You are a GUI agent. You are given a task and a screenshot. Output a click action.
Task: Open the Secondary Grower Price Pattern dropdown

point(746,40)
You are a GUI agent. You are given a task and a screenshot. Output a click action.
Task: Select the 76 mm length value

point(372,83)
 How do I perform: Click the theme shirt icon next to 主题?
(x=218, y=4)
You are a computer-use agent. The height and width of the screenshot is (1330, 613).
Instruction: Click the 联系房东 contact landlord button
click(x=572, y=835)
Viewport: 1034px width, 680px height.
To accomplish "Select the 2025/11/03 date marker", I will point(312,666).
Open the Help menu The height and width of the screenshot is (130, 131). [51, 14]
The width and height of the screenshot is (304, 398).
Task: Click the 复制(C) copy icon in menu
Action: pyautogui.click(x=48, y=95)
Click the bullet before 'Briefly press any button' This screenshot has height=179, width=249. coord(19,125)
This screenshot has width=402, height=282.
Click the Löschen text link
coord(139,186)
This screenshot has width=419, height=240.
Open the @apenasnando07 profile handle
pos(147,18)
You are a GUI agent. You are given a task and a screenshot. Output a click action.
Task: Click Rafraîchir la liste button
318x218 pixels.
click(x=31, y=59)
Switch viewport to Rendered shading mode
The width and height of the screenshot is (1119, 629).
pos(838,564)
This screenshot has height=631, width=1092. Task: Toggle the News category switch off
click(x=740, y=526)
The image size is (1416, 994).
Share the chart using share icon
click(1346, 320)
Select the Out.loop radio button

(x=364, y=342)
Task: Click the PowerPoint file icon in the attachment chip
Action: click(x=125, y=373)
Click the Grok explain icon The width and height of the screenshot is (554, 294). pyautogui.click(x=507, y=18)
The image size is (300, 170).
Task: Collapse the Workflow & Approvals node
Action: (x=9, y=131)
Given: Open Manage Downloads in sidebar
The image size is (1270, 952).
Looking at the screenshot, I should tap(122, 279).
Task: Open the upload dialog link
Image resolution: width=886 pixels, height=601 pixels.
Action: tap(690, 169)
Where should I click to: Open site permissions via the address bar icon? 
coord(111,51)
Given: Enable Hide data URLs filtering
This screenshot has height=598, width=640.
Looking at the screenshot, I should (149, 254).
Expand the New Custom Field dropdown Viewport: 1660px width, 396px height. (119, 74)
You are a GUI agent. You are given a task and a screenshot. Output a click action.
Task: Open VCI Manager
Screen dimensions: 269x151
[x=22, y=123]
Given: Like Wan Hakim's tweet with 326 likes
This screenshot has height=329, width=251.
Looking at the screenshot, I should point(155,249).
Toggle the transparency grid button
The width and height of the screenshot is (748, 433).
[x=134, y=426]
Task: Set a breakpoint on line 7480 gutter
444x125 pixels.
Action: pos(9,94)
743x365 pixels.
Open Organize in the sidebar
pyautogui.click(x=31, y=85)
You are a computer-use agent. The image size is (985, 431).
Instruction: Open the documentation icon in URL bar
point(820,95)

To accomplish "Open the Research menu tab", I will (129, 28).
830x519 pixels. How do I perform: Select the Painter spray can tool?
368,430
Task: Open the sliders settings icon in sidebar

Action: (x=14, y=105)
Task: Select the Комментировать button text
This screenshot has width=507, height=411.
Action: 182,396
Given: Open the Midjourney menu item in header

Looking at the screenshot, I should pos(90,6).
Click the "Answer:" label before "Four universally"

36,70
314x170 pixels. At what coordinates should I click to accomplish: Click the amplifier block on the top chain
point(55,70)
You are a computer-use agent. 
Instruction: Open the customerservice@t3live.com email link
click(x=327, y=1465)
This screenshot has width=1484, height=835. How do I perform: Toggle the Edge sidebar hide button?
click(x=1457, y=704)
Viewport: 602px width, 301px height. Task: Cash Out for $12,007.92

____

Rewrite the lines above as a numbered list, leaving out the blank lines.

§ **Exercise solution**:
1. You are a GUI agent. You are given a task and a screenshot. Output a click action.
2. Task: Open the Secondary Grower Price Pattern dropdown
3. point(746,40)
4. You are a GUI agent. You are given a task and a screenshot. Output a click action.
5. Task: Select the 76 mm length value
6. point(372,83)
7.  How do I perform: Click the theme shirt icon next to 主题?
8. (x=218, y=4)
9. You are a computer-use agent. The height and width of the screenshot is (1330, 613).
10. Instruction: Click the 联系房东 contact landlord button
11. click(x=572, y=835)
12. Viewport: 1034px width, 680px height.
13. To accomplish "Select the 2025/11/03 date marker", I will point(312,666).
14. Open the Help menu The height and width of the screenshot is (130, 131). [51, 14]
15. The width and height of the screenshot is (304, 398).
16. Task: Click the 复制(C) copy icon in menu
17. Action: pyautogui.click(x=48, y=95)
18. Click the bullet before 'Briefly press any button' This screenshot has height=179, width=249. coord(19,125)
19. This screenshot has width=402, height=282.
20. Click the Löschen text link
21. coord(139,186)
22. This screenshot has width=419, height=240.
23. Open the @apenasnando07 profile handle
24. pos(147,18)
25. You are a GUI agent. You are given a task and a screenshot. Output a click action.
26. Task: Click Rafraîchir la liste button
27. 318x218 pixels.
28. click(x=31, y=59)
29. Switch viewport to Rendered shading mode
30. The width and height of the screenshot is (1119, 629).
31. pos(838,564)
32. This screenshot has height=631, width=1092. Task: Toggle the News category switch off
33. click(x=740, y=526)
34. The image size is (1416, 994).
35. Share the chart using share icon
36. click(1346, 320)
37. Select the Out.loop radio button
38. (x=364, y=342)
39. Task: Click the PowerPoint file icon in the attachment chip
40. Action: click(x=125, y=373)
41. Click the Grok explain icon The width and height of the screenshot is (554, 294). pyautogui.click(x=507, y=18)
42. The image size is (300, 170).
43. Task: Collapse the Workflow & Approvals node
44. Action: (x=9, y=131)
45. Given: Open Manage Downloads in sidebar
46. The image size is (1270, 952).
47. Looking at the screenshot, I should tap(122, 279).
48. Task: Open the upload dialog link
49. Image resolution: width=886 pixels, height=601 pixels.
50. Action: tap(690, 169)
51. Where should I click to: Open site permissions via the address bar icon? 
52. coord(111,51)
53. Given: Enable Hide data URLs filtering
54. This screenshot has height=598, width=640.
55. Looking at the screenshot, I should (149, 254).
56. Expand the New Custom Field dropdown Viewport: 1660px width, 396px height. (119, 74)
57. You are a GUI agent. You are given a task and a screenshot. Output a click action.
58. Task: Open VCI Manager
59. Screen dimensions: 269x151
60. [x=22, y=123]
61. Given: Like Wan Hakim's tweet with 326 likes
62. This screenshot has height=329, width=251.
63. Looking at the screenshot, I should point(155,249).
64. Toggle the transparency grid button
65. The width and height of the screenshot is (748, 433).
66. [x=134, y=426]
67. Task: Set a breakpoint on line 7480 gutter
68. 444x125 pixels.
69. Action: pos(9,94)
70. 743x365 pixels.
71. Open Organize in the sidebar
72. pyautogui.click(x=31, y=85)
73. You are a computer-use agent. The image size is (985, 431).
74. Instruction: Open the documentation icon in URL bar
75. point(820,95)
76. To accomplish "Open the Research menu tab", I will (129, 28).
77. 830x519 pixels. How do I perform: Select the Painter spray can tool?
78. 368,430
79. Task: Open the sliders settings icon in sidebar
80. Action: (x=14, y=105)
81. Task: Select the Комментировать button text
82. This screenshot has width=507, height=411.
83. Action: 182,396
84. Given: Open the Midjourney menu item in header
85. Looking at the screenshot, I should pos(90,6).
86. Click the "Answer:" label before "Four universally"
87. 36,70
88. 314x170 pixels. At what coordinates should I click to accomplish: Click the amplifier block on the top chain
89. point(55,70)
90. You are a computer-use agent. 
91. Instruction: Open the customerservice@t3live.com email link
92. click(x=327, y=1465)
93. This screenshot has width=1484, height=835. How do I perform: Toggle the Edge sidebar hide button?
94. click(x=1457, y=704)
95. Viewport: 602px width, 301px height. Task: Cash Out for $12,007.92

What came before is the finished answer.